» **Given problem**
Copy every item below, renaming "Wholesale" to "Bulk Orders" wherever it appears and changing nothing else. Leave the pictures out.

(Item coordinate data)
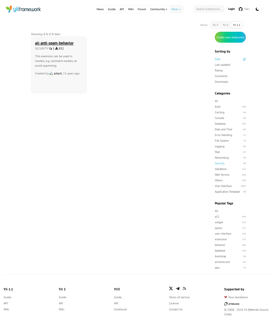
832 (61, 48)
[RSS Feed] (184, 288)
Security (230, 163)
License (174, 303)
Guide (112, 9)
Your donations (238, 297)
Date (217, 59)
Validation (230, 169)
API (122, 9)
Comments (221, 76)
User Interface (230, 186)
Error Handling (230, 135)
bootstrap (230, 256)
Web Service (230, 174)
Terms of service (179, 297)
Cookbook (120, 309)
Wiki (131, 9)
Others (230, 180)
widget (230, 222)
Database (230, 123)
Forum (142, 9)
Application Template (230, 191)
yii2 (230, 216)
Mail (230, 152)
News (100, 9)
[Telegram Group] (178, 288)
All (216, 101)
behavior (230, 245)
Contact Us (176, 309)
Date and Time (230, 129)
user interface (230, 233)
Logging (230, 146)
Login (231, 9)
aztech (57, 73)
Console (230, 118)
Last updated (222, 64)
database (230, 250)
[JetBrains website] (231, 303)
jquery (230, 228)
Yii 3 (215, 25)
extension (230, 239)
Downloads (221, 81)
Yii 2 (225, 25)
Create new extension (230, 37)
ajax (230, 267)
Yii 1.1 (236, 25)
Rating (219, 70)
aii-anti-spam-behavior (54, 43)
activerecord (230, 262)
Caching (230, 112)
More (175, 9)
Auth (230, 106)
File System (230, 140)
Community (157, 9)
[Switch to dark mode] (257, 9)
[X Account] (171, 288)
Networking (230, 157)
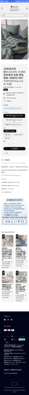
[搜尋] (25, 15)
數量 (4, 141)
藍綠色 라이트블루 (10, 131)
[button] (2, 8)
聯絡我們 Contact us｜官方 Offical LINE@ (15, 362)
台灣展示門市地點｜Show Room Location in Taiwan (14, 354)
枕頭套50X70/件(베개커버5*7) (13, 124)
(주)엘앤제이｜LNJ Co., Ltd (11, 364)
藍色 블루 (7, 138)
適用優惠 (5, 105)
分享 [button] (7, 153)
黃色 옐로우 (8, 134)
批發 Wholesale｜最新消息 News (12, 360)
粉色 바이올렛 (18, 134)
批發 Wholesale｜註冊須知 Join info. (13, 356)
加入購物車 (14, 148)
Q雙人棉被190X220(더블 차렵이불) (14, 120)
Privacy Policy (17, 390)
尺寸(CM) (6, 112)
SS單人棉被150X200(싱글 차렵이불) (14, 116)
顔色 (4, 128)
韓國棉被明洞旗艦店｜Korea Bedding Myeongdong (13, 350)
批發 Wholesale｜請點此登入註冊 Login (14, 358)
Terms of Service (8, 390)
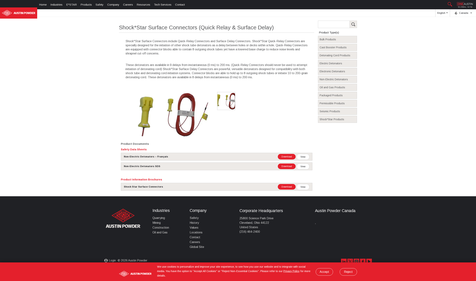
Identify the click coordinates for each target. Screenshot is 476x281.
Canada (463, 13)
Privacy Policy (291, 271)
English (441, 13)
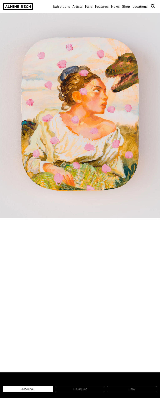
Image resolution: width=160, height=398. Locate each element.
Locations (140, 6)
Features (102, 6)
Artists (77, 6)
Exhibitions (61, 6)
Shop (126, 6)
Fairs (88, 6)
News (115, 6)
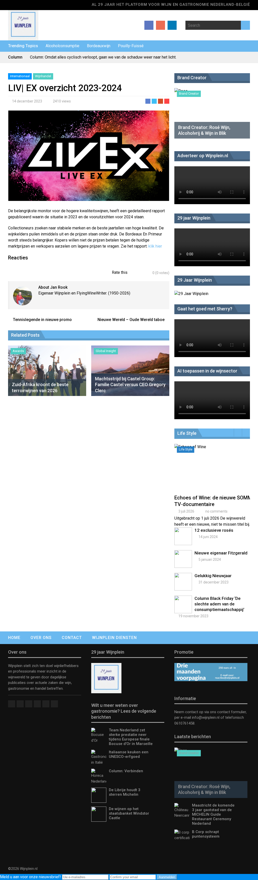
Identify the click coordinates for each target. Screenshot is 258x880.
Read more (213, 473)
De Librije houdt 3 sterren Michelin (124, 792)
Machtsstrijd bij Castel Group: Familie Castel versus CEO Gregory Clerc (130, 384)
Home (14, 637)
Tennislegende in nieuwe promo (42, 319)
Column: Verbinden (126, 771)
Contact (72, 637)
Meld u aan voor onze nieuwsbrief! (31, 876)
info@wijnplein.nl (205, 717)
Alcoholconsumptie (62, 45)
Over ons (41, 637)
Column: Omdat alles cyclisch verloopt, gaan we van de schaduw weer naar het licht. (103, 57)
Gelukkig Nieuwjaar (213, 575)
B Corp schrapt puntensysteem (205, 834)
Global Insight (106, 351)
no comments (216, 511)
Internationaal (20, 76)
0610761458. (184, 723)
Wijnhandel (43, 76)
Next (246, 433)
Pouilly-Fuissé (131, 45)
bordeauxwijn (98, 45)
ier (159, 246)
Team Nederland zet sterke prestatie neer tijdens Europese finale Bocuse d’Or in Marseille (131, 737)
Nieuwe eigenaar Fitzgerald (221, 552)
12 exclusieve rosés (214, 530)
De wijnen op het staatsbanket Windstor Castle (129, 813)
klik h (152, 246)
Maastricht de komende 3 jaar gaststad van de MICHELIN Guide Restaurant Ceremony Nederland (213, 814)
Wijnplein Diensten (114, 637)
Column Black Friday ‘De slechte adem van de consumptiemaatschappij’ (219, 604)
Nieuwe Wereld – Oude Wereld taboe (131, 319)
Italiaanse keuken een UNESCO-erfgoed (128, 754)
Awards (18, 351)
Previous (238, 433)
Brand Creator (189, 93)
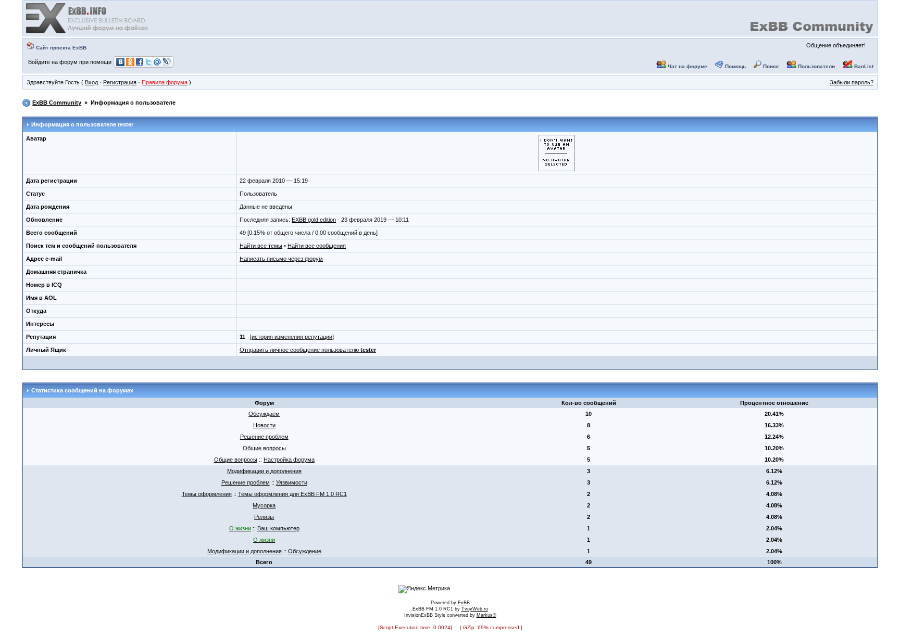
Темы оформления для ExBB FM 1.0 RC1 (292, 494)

» **Answer to this task**
832 (61, 48)
[RSS Feed] (184, 288)
Security (230, 163)
License (174, 303)
Guide (112, 9)
Your donations (238, 297)
Date (217, 59)
Validation (230, 169)
API (122, 9)
Comments (221, 76)
User Interface (230, 186)
Error Handling (230, 135)
bootstrap (230, 256)
Web Service (230, 174)
Terms of service (179, 297)
Cookbook (120, 309)
Wiki (131, 9)
Others (230, 180)
widget (230, 222)
Database (230, 123)
Forum (142, 9)
Application Template (230, 191)
yii2 (230, 216)
Mail (230, 152)
News (100, 9)
[Telegram Group] (178, 288)
All (216, 101)
behavior (230, 245)
Contact Us (176, 309)
Date and Time (230, 129)
user interface (230, 233)
Logging (230, 146)
Login (231, 9)
aztech (57, 73)
Console (230, 118)
Last updated (222, 64)
database (230, 250)
[JetBrains website] (231, 303)
jquery (230, 228)
Yii 3 (215, 25)
extension (230, 239)
Downloads (221, 81)
Yii 2 (225, 25)
Create new extension (230, 37)
ajax (230, 267)
Yii 1.1 (236, 25)
Rating (219, 70)
aii-anti-spam-behavior (54, 43)
activerecord (230, 262)
Caching (230, 112)
More (175, 9)
Auth (230, 106)
File System (230, 140)
Community (157, 9)
[Switch to dark mode] (257, 9)
[X Account] (171, 288)
Networking (230, 157)
[搜尋] (25, 15)
數量 (4, 141)
藍綠色 라이트블루 (10, 131)
[button] (2, 8)
聯絡我們 Contact us｜官方 Offical LINE@ (15, 362)
台灣展示門市地點｜Show Room Location in Taiwan (14, 354)
枕頭套50X70/件(베개커버5*7) (13, 124)
(주)엘앤제이｜LNJ Co., Ltd (11, 364)
藍色 블루 (7, 138)
適用優惠 (5, 105)
分享 [button] (7, 153)
黃色 옐로우 (8, 134)
批發 Bulk Orders｜最新消息 News (12, 360)
粉色 바이올렛 (18, 134)
批發 Bulk Orders｜註冊須知 Join info. (13, 356)
加入購物車 (14, 148)
Q雙人棉被190X220(더블 차렵이불) (14, 120)
Privacy Policy (17, 390)
尺寸(CM) (6, 112)
SS單人棉被150X200(싱글 차렵이불) (14, 116)
顔色 (4, 128)
韓國棉被明洞旗艦店｜Korea Bedding Myeongdong (13, 350)
批發 Bulk Orders｜請點此登入註冊 Login (14, 358)
Terms of Service (8, 390)
Identify the click coordinates for each target. Screenshot is 476x281.
Canada (463, 13)
Privacy Policy (291, 271)
English (441, 13)
Image resolution: width=160, height=398. Locate each element.
Locations (140, 6)
Features (102, 6)
Artists (77, 6)
Exhibitions (61, 6)
Shop (126, 6)
Fairs (88, 6)
News (115, 6)
Identify the click coordinates for each target. Screenshot is 258x880.
Read more (213, 473)
De Librije houdt 3 sterren Michelin (124, 792)
Machtsstrijd bij Castel Group: Familie Castel versus CEO Gregory Clerc (130, 384)
Home (14, 637)
Tennislegende in nieuwe promo (42, 319)
Column: Verbinden (126, 771)
Contact (72, 637)
Meld u aan voor onze nieuwsbrief! (31, 876)
info@wijnplein.nl (205, 717)
Alcoholconsumptie (62, 45)
Over ons (41, 637)
Column: Omdat alles cyclisch verloopt, gaan we van de schaduw weer naar het licht. (103, 57)
Gelukkig Nieuwjaar (213, 575)
B Corp schrapt puntensysteem (205, 834)
Global Insight (106, 351)
no comments (216, 511)
Internationaal (20, 76)
0610761458. (184, 723)
Wijnhandel (43, 76)
Next (246, 433)
Pouilly-Fuissé (131, 45)
bordeauxwijn (98, 45)
ier (159, 246)
Team Nederland zet sterke prestatie neer tijdens Europese finale Bocuse d’Or in Marseille (131, 737)
Nieuwe eigenaar Fitzgerald (221, 552)
12 exclusieve rosés (214, 530)
De wijnen op het staatsbanket Windstor Castle (129, 813)
klik h (152, 246)
Maastricht de komende 3 jaar gaststad van de MICHELIN Guide Restaurant Ceremony Nederland (213, 814)
Wijnplein Diensten (114, 637)
Column Black Friday ‘De slechte adem van de consumptiemaatschappij’ (219, 604)
Nieuwe Wereld – Oude Wereld taboe (131, 319)
Italiaanse keuken een UNESCO-erfgoed (128, 754)
Awards (18, 351)
Previous (238, 433)
Brand Creator (189, 93)
Темы оформления для ExBB FM 1.0 RC1 (292, 494)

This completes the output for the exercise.